Nuestro Venerable Padre Teodoro de Sikeon, Obispo de Anastasiópolis
Nuestro Venerable Padre Teodoro de Sikeon, Obispo de Anastasiópolis
Teodoro nació en Sikeon de Galacia, en Asia Menor. Era hijo de una prostituta, pero desde niño manifestó tan marcada inclinación a la plegaria que con frecuencia se privaba de la comida en la escuela para ir a orar en la iglesia. Era todavía muy joven y ya llevaba vida de solitario, primero en el sótano de su casa y después en una capilla abandonada. Deseoso de alejarse todavía más del mundo, se retiró algún tiempo a una montaña desierta. En una peregrinación que hizo a Jerusalén, tomó el hábito monacal y recibió la ordenación sacerdotal de manos del obispo. Llevaba una vida terriblemente austera. Sólo comía verduras y en poca cantidad; usaba sobre el cuerpo un cilicio de acero. Dios le concedió el don de profecía y el de obrar milagros. En otro viaje a Tierra Santa, San Teodoro obtuvo, con sus oraciones, una abundante lluvia después de una larga sequía.

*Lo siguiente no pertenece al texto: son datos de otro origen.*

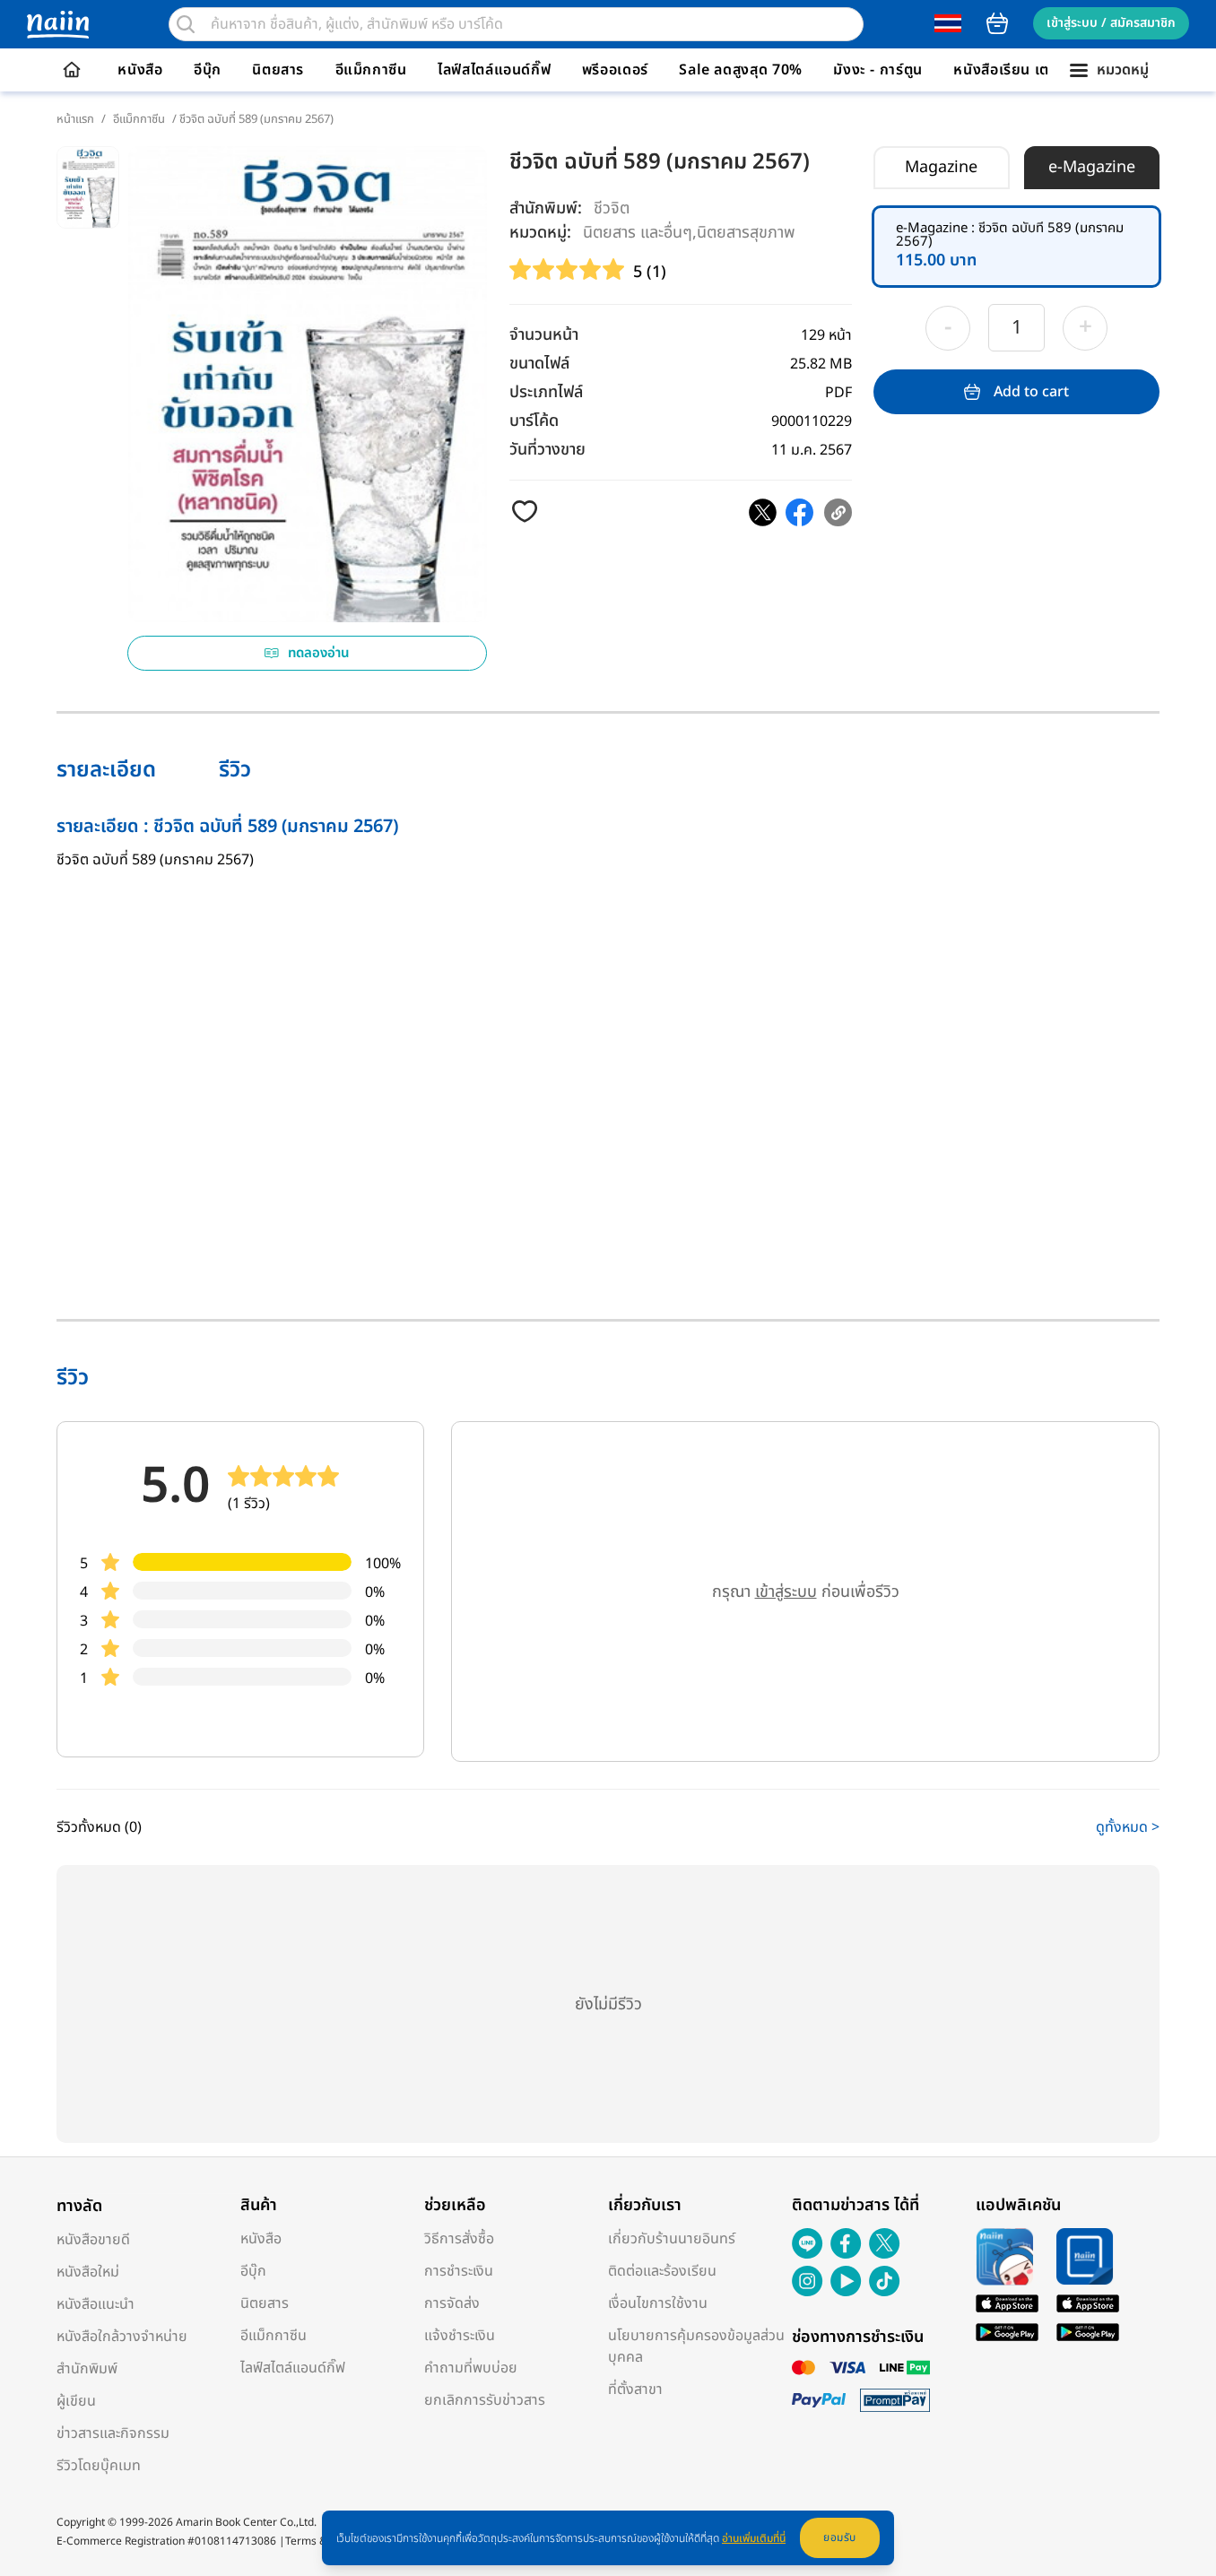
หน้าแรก (75, 119)
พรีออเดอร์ (615, 70)
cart (997, 23)
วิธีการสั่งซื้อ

El santo fundó varios monasterios; entre los más notables figuran el que se encontraba cerca de un antiguo santuario de San Jorge, a quien Teodoro profesaba gran devoción, y el monasterio de Sikeon, en su ciudad natal. San Teodoro fue abad de este último, aunque siguió viviendo la mayor parte del tiempo en una apartada celda. Mauricio, el comandante del ejército del emperador Tiberio, fue a ver a San Teodoro al volver de su victoriosa campaña en Persia; el santo le predijo entonces su ascensión al trono imperial. La profecía se cumplió el año 582 y Mauricio se encomendó a sí mismo y a todo su Imperio a las oraciones de San Teodoro. Casi por fuerza, Teodoro fue consagrado obispo de Anastasiópolis, puesto para el que se sentía totalmente inepto. Finalmente, al cabo de diez años, obtuvo permiso de renunciar a su sede. En seguida se retiró, lleno de gozo, a Sikeon. Poco después, tuvo que ir a Constantinopla a bendecir al emperador y al senado. Ahí curó a uno de los hijos del emperador de una enfermedad de la piel, que tal vez era la lepra. San Teodoro murió en Sikeon el 22 de abril del año 613. Durante su vida había trabajado mucho por propagar el culto de San Jorge.